FOR IMMEDIATE RELEASE

This post originally appeared on tBL member Allen C. Buchanan’s blog Location Advice

If you’re reading this, chances are you have some stake in commercial real estate. Otherwise, you’d be focused upon Mark Wicker’s review of the Laker’s roster. 

What’s unclear is the vantage point from which your interest lies. As an example – our neighbor – Sam (name changed to protect the innocent) – is a retired project manager from a large SoCal general contractor. Expected in our driveway is an instant critique of Sunday’s topic – either Pulitzer worthy or what were you thinking? 

I’ve received notes from many fellow brokers with whom I compete. 

Still, others own or occupy commercial real estate with their companies. 

Finally, there are readers who cash a check each month from the rent said occupants – tenants – pay them.

So this column is for you! All of you – by category of reader.

Sam. Your insights are amazing. Thank you! It means the world to me that you take the time each week to read my missives and instantly deliver an unvarnished review.
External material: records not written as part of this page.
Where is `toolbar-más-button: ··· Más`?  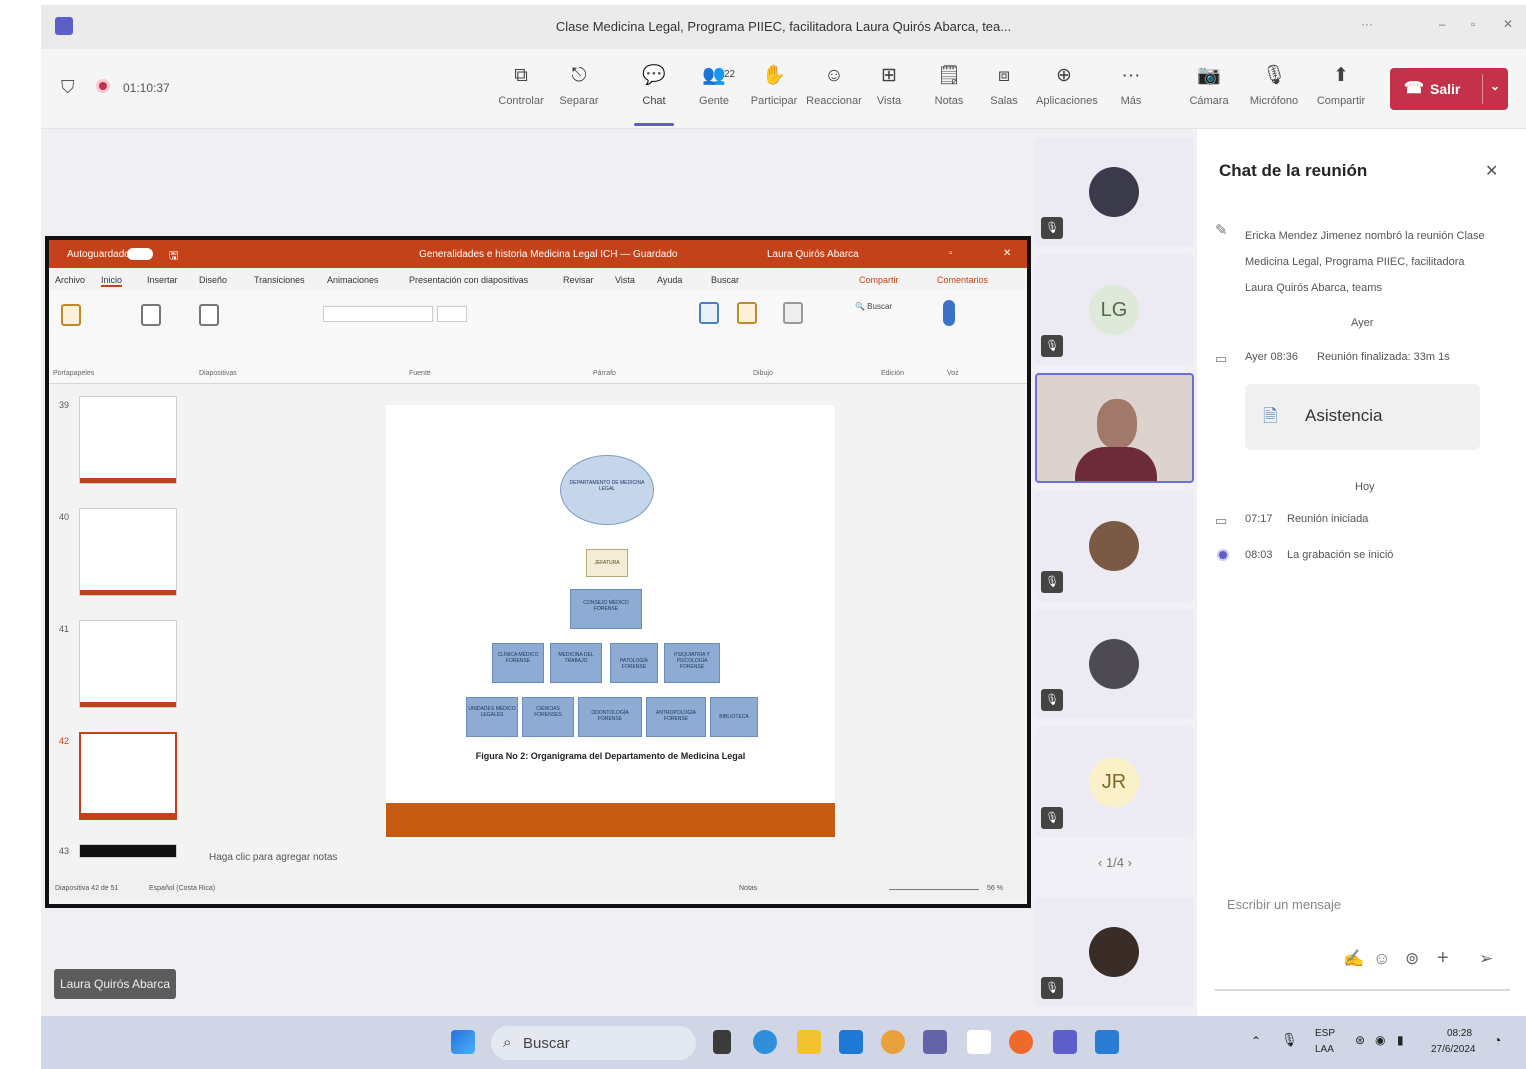 toolbar-más-button: ··· Más is located at coordinates (1131, 85).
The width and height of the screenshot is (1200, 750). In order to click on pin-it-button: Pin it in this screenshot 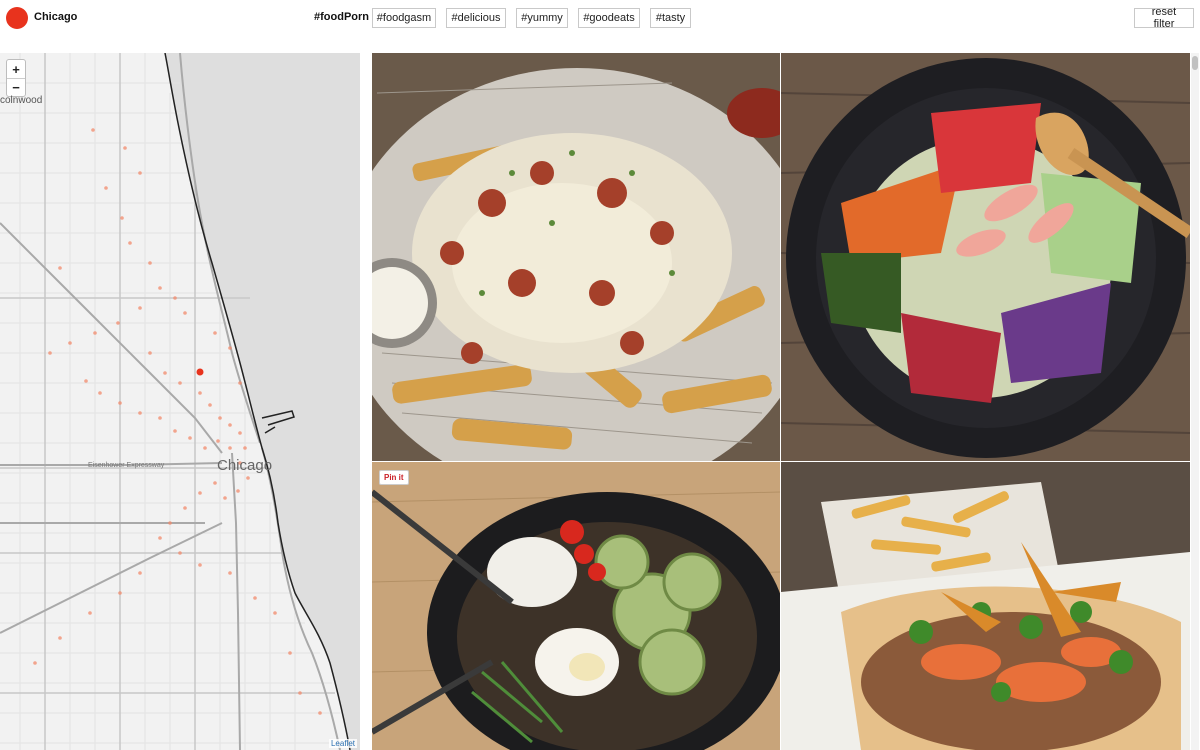, I will do `click(394, 478)`.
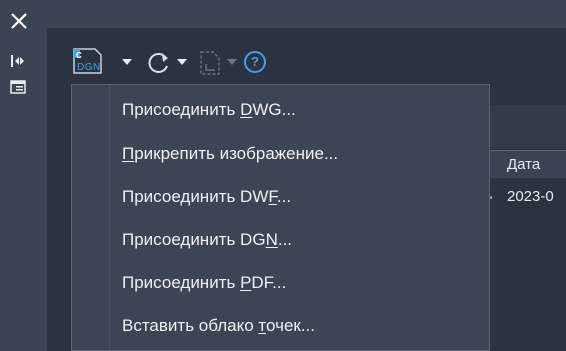  I want to click on table-cell-date: 2023-0, so click(530, 196).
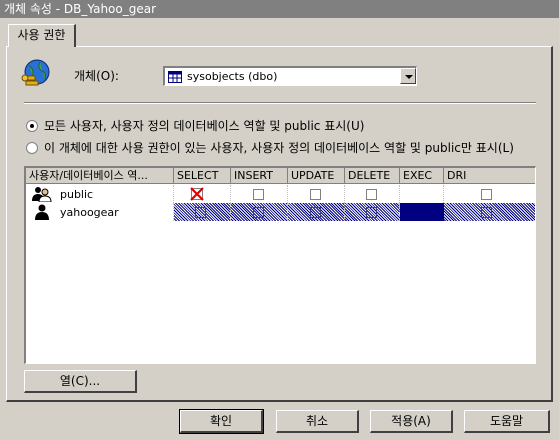 The width and height of the screenshot is (559, 440). Describe the element at coordinates (318, 422) in the screenshot. I see `cancel-button: 취소` at that location.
I wish I possessed your encyclopedic knowledge of construction – and could frame it – no pun intended- in a way our readers would enjoy. I’ll keep trying.
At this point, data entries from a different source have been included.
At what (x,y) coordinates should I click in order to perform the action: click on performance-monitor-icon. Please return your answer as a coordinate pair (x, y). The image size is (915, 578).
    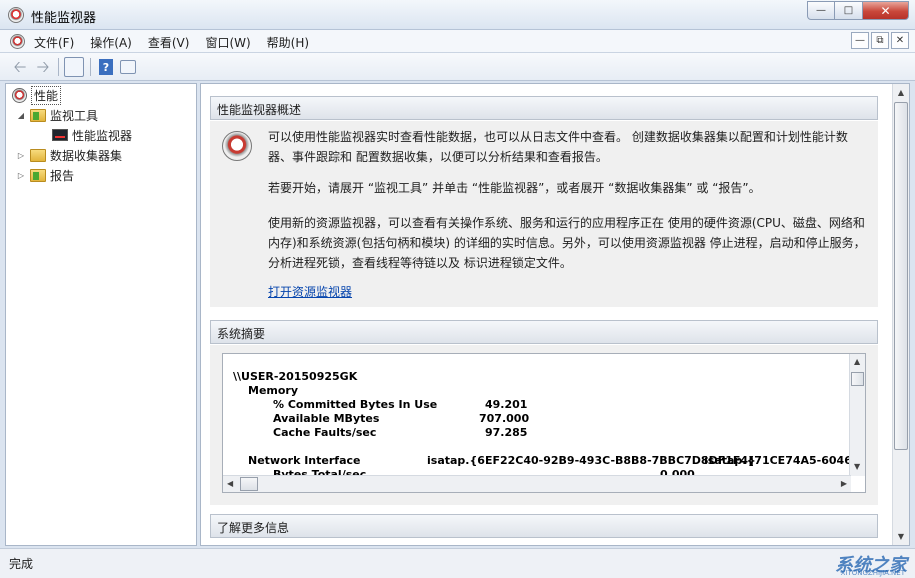
    Looking at the image, I should click on (237, 146).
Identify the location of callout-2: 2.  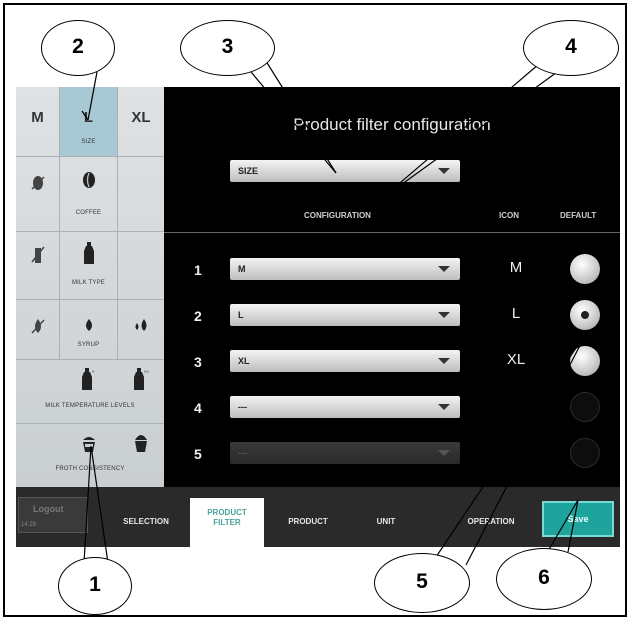
(78, 48).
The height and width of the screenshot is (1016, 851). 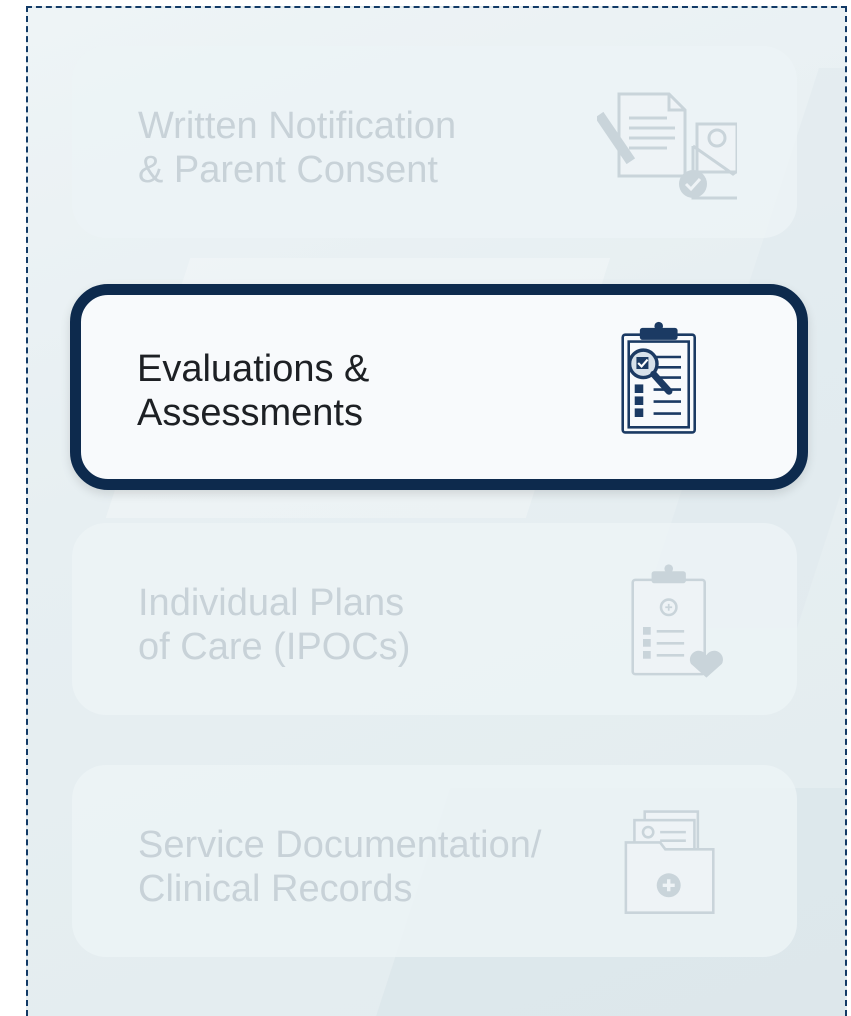 I want to click on menu-item-label: Evaluations & Assessments, so click(x=254, y=391).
Fellow brokers. The biggest opportunity for new business is with inactive clients. Notice I didn’t call them “past or former” clients. They are inactive because they aren’t currently transacting. But, are you certain? How long since you grabbed coffee or lunch with them. Make it a point this week to call all of them. You’ll be amazed at how much new business will surface.

Owners and Occupants. Chances are these past few years have been your company’s best ever. Good for you! Provided are paychecks for a multitude of Orange County workers. You are the lifeblood of our local economy. If you own and you’ve not taken a moment to value your commercial real estate – please do so. You’ll be astounded. If you lease, please review how much time remains on your contract. That smacking sound you hear is your landlord licking his chops – waiting to double your rent come renewal time. No lease you say? Hmmm. You’re vulnerable. Rent can be jacked. Your building can be sold. All manner of havoc can be created for your tenancy.
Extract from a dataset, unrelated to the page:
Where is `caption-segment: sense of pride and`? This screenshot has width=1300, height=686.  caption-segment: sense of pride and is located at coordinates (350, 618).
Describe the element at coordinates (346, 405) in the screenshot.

Investors. You had it rough from 2009-2012! Vacancy was rampant, tenants were scarce and you made any deal to survive. Now – the proverbial worm has turned. Rents have spiked, values have peaked and you’re approaching a lease expiration with your tenant. Your time – right? Just keep in mind. If you hit your tenant too hard – he may relocate. Cool, you say. I’ll just lease the building at the increased market rent – no problem. Yes, but – re-leasing your building is not free. Downtime, refurbishment, tenant improvements, abated rent, broker’s fees – all diminish the new rate you achieve. Please do this simple exercise. Assume a market rent and term you’ll strike. Total that amount. Then compute the cost to originate the new deal – using the categories above. Subtract cost from total and voila! What remains is the net amount you’ll receive – if your assumptions hold true. Now, compare the net amount with what your existing tenant is willing to pay you to renew. Hmmm. Maybe keeping him is a good idea after all.